WORK ORDER: Your reply must hold the lines from the one containing "Click the Fewer details label text" to the end of the entries, copied exactly, with pictures excluded.

[[ DATA RECORDS open ]]

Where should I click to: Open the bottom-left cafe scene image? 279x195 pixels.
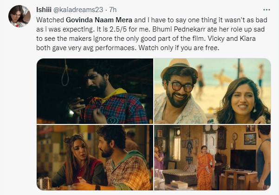click(95, 157)
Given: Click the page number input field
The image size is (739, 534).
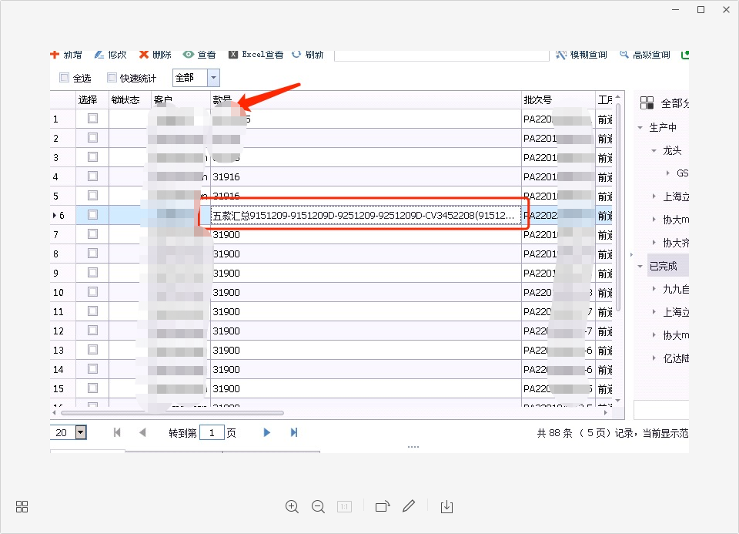Looking at the screenshot, I should tap(212, 432).
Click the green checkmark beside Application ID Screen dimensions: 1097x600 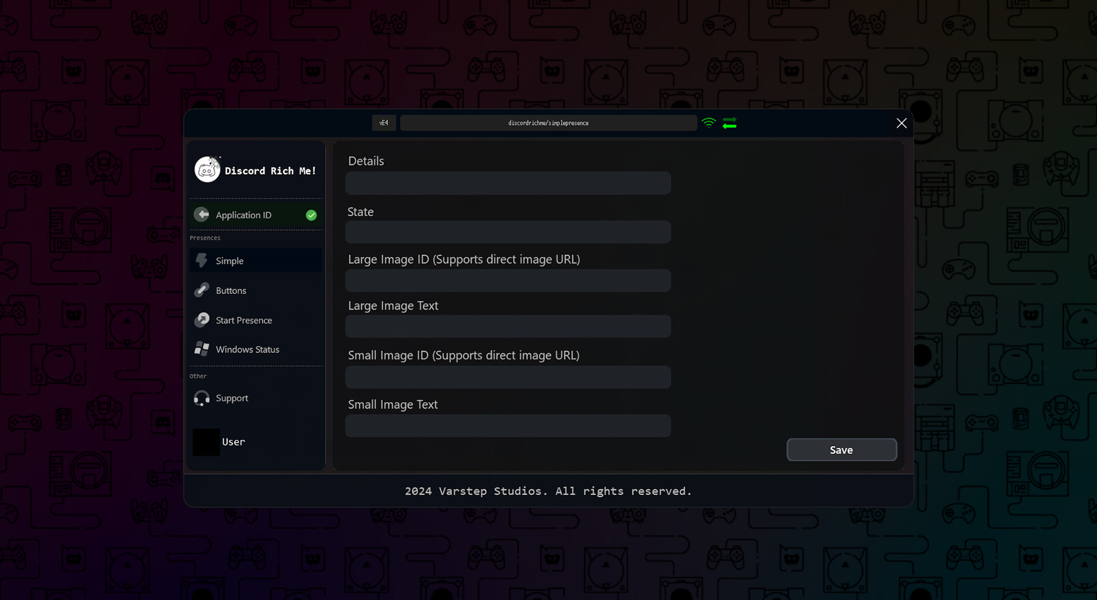click(x=311, y=215)
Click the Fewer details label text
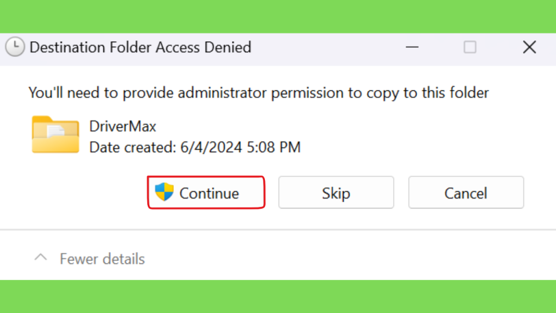The height and width of the screenshot is (313, 556). coord(102,259)

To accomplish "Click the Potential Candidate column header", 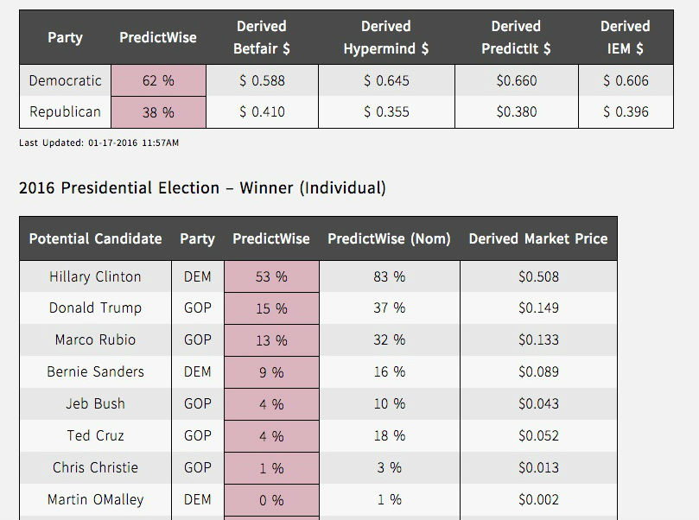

[[ DATA RECORDS closed ]]

EXERCISE SOLUTION:
Click the Fewer details label text
The height and width of the screenshot is (313, 556). coord(102,259)

To accomplish "Click the Potential Candidate column header", 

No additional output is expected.